Data records:
============================================================

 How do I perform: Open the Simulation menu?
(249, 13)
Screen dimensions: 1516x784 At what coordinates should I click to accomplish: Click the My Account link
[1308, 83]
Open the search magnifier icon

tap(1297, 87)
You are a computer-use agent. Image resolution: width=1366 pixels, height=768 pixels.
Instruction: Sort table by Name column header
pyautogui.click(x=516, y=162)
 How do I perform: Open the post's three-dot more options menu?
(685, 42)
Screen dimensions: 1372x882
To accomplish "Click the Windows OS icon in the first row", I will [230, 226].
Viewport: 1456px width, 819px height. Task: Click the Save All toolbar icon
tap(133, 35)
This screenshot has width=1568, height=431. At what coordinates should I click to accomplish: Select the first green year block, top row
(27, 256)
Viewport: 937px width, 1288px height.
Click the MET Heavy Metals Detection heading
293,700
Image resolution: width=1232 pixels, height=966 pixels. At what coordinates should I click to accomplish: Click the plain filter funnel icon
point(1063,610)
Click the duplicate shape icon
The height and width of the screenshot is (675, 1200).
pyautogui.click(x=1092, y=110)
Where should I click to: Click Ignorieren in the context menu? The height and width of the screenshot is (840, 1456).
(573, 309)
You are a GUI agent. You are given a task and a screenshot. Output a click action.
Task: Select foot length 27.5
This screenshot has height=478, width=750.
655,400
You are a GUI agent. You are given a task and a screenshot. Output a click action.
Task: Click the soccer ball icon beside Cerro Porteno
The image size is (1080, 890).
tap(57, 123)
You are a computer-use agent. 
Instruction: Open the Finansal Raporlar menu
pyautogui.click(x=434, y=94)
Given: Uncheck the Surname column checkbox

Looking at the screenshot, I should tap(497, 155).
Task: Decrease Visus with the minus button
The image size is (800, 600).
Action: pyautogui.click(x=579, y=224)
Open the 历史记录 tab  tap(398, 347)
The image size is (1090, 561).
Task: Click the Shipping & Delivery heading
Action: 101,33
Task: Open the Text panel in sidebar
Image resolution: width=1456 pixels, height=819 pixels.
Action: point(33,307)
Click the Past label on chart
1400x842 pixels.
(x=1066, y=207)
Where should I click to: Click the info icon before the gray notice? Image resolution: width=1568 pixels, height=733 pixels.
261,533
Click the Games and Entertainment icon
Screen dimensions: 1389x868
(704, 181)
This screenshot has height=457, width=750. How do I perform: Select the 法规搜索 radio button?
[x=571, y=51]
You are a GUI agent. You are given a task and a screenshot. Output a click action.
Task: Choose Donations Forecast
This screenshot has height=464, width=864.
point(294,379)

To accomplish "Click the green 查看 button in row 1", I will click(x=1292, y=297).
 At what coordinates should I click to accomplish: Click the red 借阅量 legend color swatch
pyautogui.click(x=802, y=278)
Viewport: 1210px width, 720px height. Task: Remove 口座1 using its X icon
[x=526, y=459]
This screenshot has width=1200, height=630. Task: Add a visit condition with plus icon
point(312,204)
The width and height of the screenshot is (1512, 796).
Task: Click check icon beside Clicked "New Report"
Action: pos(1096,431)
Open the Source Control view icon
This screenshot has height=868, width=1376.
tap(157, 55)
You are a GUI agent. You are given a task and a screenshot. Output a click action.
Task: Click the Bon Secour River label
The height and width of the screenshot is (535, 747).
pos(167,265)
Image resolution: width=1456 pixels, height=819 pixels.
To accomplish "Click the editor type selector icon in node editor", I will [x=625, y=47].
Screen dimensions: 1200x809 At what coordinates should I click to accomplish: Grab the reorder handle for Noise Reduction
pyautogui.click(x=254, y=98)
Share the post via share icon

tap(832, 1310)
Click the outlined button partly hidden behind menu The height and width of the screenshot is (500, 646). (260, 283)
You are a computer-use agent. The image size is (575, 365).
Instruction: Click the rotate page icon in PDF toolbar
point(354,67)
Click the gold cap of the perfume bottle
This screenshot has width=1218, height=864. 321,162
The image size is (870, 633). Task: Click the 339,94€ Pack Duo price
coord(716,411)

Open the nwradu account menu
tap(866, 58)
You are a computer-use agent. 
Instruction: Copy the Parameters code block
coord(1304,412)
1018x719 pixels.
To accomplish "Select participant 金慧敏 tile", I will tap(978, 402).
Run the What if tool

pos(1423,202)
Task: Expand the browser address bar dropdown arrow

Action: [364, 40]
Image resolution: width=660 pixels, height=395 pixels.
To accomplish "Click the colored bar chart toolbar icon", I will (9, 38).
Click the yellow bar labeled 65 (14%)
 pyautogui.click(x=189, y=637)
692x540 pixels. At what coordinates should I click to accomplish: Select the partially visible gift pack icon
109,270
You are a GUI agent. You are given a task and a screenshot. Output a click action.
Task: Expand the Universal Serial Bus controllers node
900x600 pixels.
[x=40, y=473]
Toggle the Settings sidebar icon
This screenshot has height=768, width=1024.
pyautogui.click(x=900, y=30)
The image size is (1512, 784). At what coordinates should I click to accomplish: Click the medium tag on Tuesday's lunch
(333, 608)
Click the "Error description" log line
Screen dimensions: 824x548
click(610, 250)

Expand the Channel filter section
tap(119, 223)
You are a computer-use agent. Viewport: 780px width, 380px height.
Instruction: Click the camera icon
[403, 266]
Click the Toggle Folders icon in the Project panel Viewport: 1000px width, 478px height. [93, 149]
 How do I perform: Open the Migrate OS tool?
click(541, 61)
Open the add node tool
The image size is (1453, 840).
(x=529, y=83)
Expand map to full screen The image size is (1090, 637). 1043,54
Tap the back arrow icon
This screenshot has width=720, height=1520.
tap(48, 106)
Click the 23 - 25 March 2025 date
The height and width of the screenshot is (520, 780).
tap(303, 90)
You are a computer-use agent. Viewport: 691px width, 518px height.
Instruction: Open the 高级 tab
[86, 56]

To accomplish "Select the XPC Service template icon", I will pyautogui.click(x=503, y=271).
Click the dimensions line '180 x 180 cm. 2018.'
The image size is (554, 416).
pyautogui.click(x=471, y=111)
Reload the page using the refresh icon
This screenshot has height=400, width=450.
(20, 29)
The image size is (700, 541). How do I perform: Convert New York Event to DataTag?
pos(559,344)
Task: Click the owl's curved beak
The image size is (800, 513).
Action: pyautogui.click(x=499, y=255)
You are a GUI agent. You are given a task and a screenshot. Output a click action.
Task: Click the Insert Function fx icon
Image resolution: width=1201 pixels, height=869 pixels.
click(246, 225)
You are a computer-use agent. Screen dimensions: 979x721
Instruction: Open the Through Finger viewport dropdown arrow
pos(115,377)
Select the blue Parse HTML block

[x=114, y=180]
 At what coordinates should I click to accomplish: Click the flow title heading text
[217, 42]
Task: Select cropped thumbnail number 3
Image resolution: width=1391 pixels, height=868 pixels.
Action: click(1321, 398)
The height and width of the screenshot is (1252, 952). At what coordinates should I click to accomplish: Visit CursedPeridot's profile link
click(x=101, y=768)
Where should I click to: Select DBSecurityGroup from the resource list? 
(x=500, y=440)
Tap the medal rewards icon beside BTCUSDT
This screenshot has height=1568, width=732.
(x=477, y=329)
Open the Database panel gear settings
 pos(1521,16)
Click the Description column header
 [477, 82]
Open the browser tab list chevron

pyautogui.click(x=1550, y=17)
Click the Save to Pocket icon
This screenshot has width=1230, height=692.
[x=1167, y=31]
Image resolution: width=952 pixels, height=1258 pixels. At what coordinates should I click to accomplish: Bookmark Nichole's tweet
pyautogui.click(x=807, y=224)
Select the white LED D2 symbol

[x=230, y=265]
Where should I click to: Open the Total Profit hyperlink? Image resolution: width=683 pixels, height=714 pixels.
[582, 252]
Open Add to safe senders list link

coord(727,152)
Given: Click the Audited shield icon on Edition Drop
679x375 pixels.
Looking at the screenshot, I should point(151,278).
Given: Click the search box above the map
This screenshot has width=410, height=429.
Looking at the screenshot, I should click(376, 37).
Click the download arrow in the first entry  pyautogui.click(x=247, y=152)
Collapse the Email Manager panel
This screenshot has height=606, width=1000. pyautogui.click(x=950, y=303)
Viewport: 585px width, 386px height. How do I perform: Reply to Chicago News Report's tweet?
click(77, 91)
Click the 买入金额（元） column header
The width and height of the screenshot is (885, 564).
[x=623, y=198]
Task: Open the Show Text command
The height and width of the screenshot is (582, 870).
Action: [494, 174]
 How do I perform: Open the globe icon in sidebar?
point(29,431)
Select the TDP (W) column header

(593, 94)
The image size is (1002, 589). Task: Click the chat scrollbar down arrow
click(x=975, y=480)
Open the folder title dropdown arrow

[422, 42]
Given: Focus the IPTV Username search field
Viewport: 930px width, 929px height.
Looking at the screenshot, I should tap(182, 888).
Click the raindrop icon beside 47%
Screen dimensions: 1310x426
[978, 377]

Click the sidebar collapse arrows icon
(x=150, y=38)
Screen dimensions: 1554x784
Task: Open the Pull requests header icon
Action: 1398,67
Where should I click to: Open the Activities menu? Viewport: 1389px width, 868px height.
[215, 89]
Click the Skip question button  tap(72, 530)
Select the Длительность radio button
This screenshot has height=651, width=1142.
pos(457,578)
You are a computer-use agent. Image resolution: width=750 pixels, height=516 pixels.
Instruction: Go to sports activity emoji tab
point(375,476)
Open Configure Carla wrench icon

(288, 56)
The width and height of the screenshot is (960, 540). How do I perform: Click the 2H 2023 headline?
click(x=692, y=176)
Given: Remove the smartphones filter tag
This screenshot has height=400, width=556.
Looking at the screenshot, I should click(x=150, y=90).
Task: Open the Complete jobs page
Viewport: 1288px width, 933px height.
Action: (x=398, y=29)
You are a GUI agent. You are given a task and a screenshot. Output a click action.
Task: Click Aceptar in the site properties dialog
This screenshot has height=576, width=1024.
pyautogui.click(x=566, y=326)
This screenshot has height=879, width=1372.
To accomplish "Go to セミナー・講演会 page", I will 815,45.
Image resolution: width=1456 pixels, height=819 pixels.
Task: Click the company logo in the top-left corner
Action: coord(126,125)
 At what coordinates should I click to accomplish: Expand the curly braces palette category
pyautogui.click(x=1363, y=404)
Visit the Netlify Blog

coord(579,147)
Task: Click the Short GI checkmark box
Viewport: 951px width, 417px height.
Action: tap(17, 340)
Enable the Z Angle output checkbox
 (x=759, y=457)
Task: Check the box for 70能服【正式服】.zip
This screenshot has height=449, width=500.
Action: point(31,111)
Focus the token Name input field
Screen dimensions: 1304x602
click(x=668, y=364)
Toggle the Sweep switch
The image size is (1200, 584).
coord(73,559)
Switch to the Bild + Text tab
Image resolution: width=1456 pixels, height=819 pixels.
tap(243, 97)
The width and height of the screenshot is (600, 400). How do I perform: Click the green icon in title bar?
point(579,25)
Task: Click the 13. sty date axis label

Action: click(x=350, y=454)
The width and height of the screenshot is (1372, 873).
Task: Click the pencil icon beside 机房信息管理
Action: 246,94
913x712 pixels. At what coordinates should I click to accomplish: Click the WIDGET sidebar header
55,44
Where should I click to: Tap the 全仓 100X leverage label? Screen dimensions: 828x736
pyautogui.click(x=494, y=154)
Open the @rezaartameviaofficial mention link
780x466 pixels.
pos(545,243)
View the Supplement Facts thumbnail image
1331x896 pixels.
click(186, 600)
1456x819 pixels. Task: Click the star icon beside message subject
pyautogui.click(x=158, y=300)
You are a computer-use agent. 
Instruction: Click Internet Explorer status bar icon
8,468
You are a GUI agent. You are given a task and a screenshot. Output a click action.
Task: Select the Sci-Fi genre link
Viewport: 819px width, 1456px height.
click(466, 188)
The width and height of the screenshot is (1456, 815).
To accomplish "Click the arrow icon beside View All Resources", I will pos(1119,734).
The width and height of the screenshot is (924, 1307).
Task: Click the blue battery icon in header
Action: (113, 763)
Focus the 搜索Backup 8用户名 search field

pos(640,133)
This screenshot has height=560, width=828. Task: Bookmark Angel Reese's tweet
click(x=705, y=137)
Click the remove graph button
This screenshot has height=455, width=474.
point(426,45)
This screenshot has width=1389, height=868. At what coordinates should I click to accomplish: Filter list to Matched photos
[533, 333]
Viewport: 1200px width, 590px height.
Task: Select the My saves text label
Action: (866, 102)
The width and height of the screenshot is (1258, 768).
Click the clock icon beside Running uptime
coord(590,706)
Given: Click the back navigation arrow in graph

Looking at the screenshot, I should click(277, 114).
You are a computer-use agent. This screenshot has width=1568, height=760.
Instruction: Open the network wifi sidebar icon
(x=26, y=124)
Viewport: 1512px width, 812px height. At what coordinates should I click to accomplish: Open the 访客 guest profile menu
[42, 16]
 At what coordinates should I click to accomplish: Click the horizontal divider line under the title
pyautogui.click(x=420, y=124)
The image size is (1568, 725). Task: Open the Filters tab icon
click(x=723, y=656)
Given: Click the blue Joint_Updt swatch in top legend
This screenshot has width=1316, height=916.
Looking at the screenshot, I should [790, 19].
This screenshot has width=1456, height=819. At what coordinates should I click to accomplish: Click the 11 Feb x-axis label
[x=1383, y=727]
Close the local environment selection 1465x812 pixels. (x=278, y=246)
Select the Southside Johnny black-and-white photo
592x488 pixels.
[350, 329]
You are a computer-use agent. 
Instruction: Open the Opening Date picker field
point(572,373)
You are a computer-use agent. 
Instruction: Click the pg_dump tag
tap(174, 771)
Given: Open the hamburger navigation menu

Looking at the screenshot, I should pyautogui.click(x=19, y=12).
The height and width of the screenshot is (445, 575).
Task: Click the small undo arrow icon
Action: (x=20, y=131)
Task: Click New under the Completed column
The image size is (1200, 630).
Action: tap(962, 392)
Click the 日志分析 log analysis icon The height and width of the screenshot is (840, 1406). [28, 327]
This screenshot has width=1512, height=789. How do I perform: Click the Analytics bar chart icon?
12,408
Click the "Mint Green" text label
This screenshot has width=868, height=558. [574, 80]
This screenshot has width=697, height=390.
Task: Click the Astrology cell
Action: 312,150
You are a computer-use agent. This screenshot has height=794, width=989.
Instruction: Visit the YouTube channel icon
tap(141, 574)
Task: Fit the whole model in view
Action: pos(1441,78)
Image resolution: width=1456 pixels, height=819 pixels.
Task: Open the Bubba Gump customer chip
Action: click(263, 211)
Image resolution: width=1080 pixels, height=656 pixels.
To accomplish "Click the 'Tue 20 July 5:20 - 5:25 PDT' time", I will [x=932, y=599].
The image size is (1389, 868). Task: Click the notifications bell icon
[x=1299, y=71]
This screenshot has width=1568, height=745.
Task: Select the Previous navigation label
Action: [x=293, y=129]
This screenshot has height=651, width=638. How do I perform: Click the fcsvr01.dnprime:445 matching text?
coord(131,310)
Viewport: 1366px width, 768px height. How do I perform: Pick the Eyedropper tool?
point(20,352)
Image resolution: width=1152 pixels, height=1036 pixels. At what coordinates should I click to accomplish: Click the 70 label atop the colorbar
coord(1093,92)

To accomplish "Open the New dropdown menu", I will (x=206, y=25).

============================================================

**Written instruction**
Locate each line in the material above that contains the string "toolbar", matching case exactly, and copy those lines out in full.

**Response**
Viewport: 1456px width, 819px height. Task: Click the Save All toolbar icon
Instruction: Click the rotate page icon in PDF toolbar
To accomplish "Click the colored bar chart toolbar icon", I will (9, 38).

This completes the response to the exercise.